Subset T cells, compute distance to SFTPB+ tumor cells, bin into Tumor Infiltrating / Boundary / Stroma zones, and show exhaustion marker expression by zone.

In [30]:
# Distance to SFTPB+ epithelial cells (tumor proxy)
sftpb_expr = combinedAD[:, combinedAD.var_names == 'xen_SFTPB'].X
if hasattr(sftpb_expr, 'toarray'):
    sftpb_expr = sftpb_expr.toarray()
sftpb_expr = sftpb_expr.flatten()

mean_sftp = sftpb_expr.mean()
sftp_pos_mask = (sftpb_expr > mean_sftp) & (combinedAD.obs.pcf_Annotations == 'Epithelial').values
sftp_pos_coords = combinedAD.obsm['X_spatial'][sftp_pos_mask]

distances = cdist(combinedAD.obsm['X_spatial'], sftp_pos_coords).min(axis=1)
combinedAD.obs['distance_to_sftp'] = distances

print(f'SFTPB+ epithelial cells: {sftp_pos_mask.sum()}')
SFTPB+ epithelial cells: 20009
In [31]:
# Subset T cells with CD3E expression (matching original postprocess.ipynb)
cd3e_expr = combinedAD[:, combinedAD.var_names == 'xen_CD3E'].X
if hasattr(cd3e_expr, 'toarray'):
    cd3e_expr = cd3e_expr.toarray()
cd3e_expr = cd3e_expr.flatten()

t_cell_mask = (combinedAD.obs['pcf_Annotations'] == 'T cell').values & (cd3e_expr > 0.01)
t_cell_ad = combinedAD[t_cell_mask].copy()

# Keep only RNA genes for downstream analysis
xen_genes = [g for g in t_cell_ad.var_names if g.startswith('xen_')]
t_cell_ad = t_cell_ad[:, xen_genes]

# Bin by distance to tumor
bins = [0, 15, 30, float('inf')]
labels = ['Tumor Infiltrating', 'Boundary', 'Stroma']
t_cell_ad.obs['distance_bins'] = pd.cut(
    t_cell_ad.obs['distance_to_sftp'], bins=bins, labels=labels)

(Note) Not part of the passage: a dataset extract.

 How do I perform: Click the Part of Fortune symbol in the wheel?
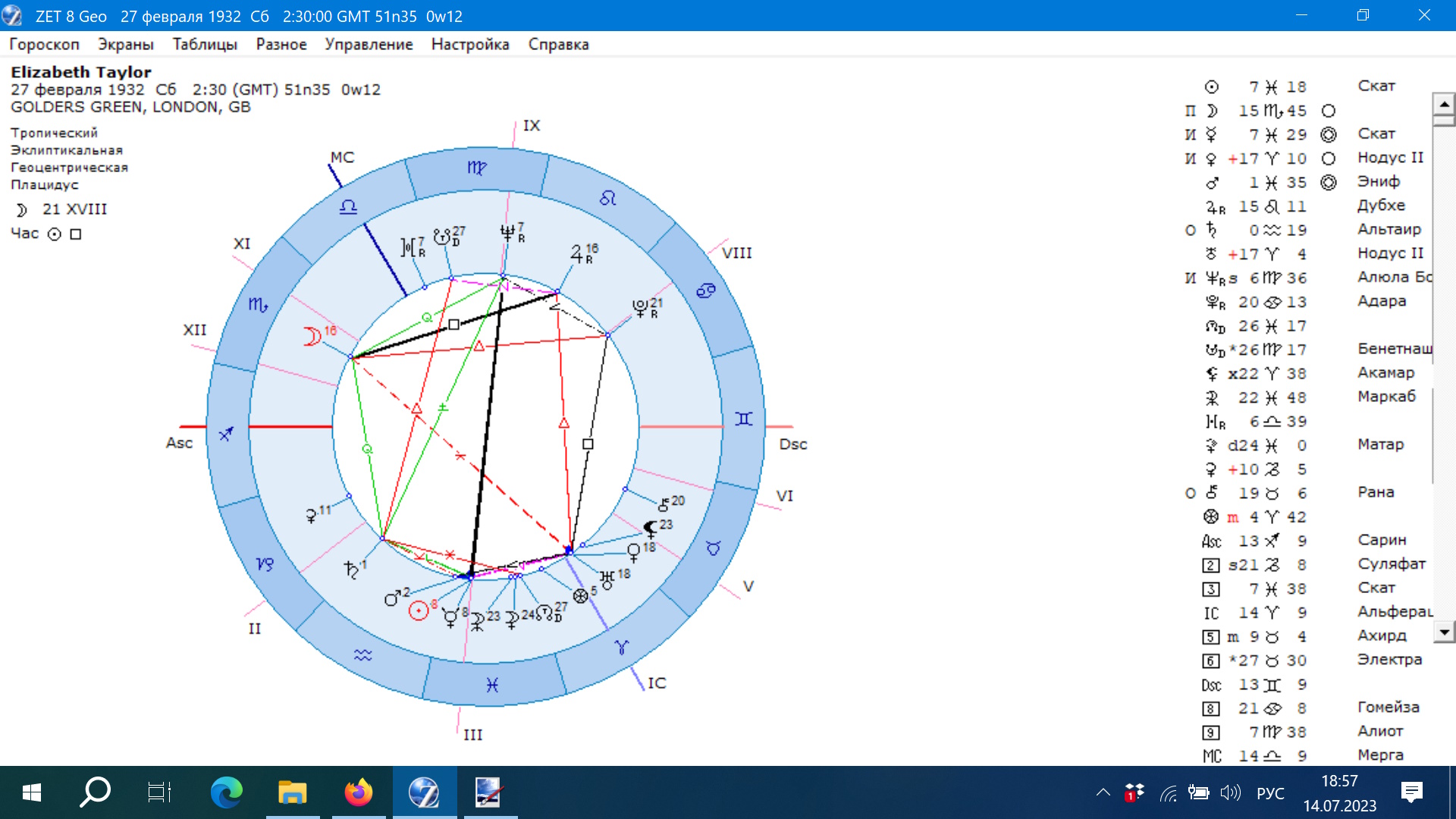point(580,596)
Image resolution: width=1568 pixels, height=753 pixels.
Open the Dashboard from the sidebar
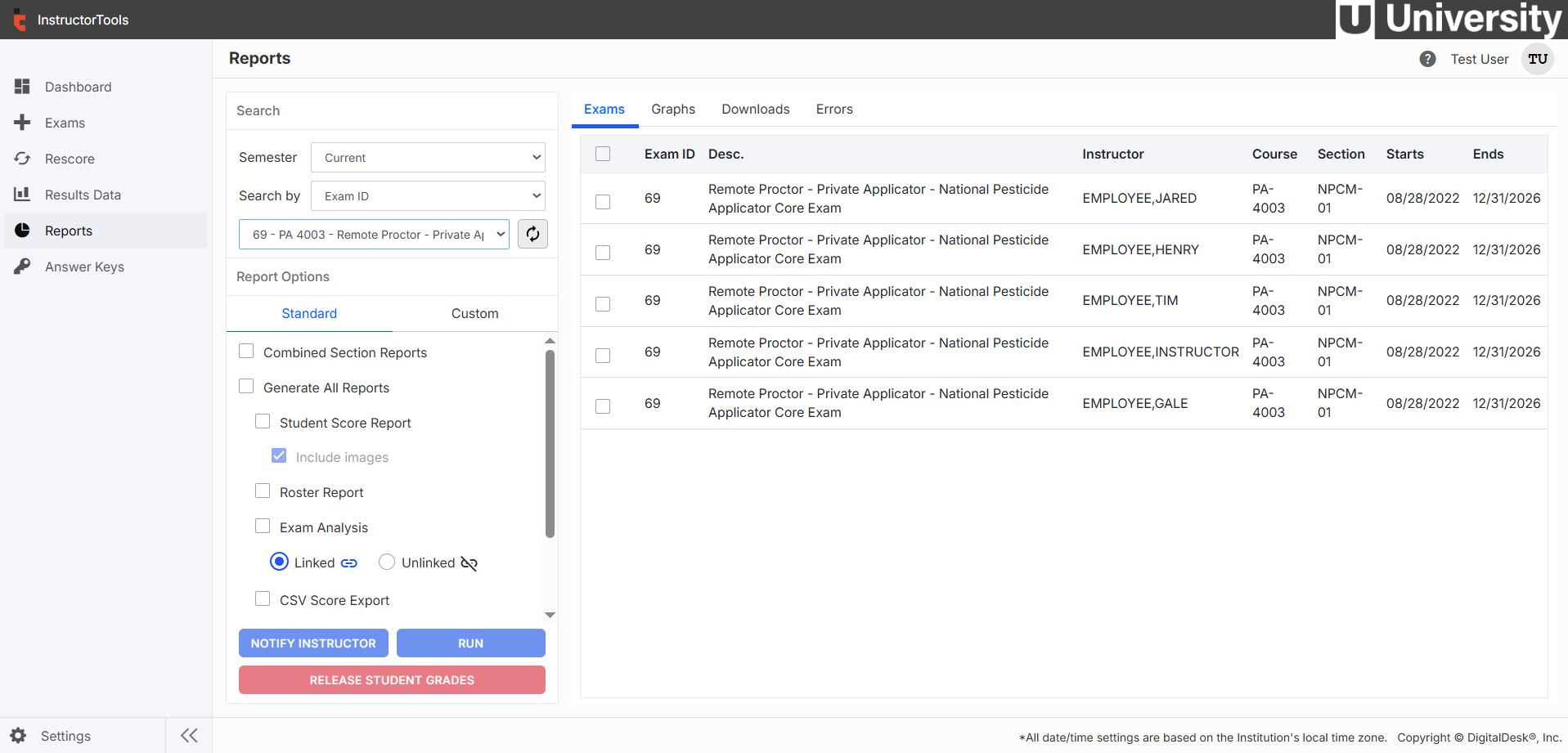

print(f'T cells (CD3E+): {t_cell_ad.shape[0]}')
print(t_cell_ad.obs['distance_bins'].value_counts())
T cells (CD3E+): 1746
distance_bins
Boundary              769
Stroma                501
Tumor Infiltrating    467
Name: count, dtype: int64
/hpc/group/singhlab/user/ap756/tmp/ipykernel_1727814/1873578975.py:17: ImplicitModificationWarning: Trying to modify attribute `.obs` of view, initializing view as actual.
  t_cell_ad.obs['distance_bins'] = pd.cut(
In [32]:
exhaustion_markers = [
    'xen_SDC4', 'xen_PTP4A1', 'xen_WSB1', 'xen_ICAM1',
    'xen_GZMA', 'xen_LAG3', 'xen_PIK3IP1', 'xen_FOS',
    'xen_TIGIT', 'xen_CTLA4', 'xen_CXCL13',
]
# Filter to genes present in the data
exhaustion_markers = [g for g in exhaustion_markers if g in t_cell_ad.var_names]
short_names = [g.replace('xen_', '') for g in exhaustion_markers]

fig, ax = plt.subplots(figsize=(6, 3))
gx = sc.pl.matrixplot(
    t_cell_ad, var_names=exhaustion_markers,
    groupby='distance_bins',
    standard_scale='var', cmap='cividis',
    swap_axes=False, ax=ax, show=False, return_fig=True)

main_ax = gx.get_axes()['mainplot_ax']
main_ax.set_xticklabels(short_names)

plt.tight_layout()
plt.savefig(FIG_DIR / 'Fig5_t_cell_exhaustion.svg', bbox_inches='tight')
plt.savefig(FIG_DIR / 'Fig5_t_cell_exhaustion.png', dpi=300, bbox_inches='tight')
plt.show()
No description has been provided for this image

(Optional) Full Reproduction¶

# Main result
bash run_same.sh --dp 10 --knn 8 --ms 3

# Full penalty sweep
for dp in 0 1 5 10 25 50; do
    bash run_same.sh --dp $dp
done

See run_same.sh for the full parameter specification.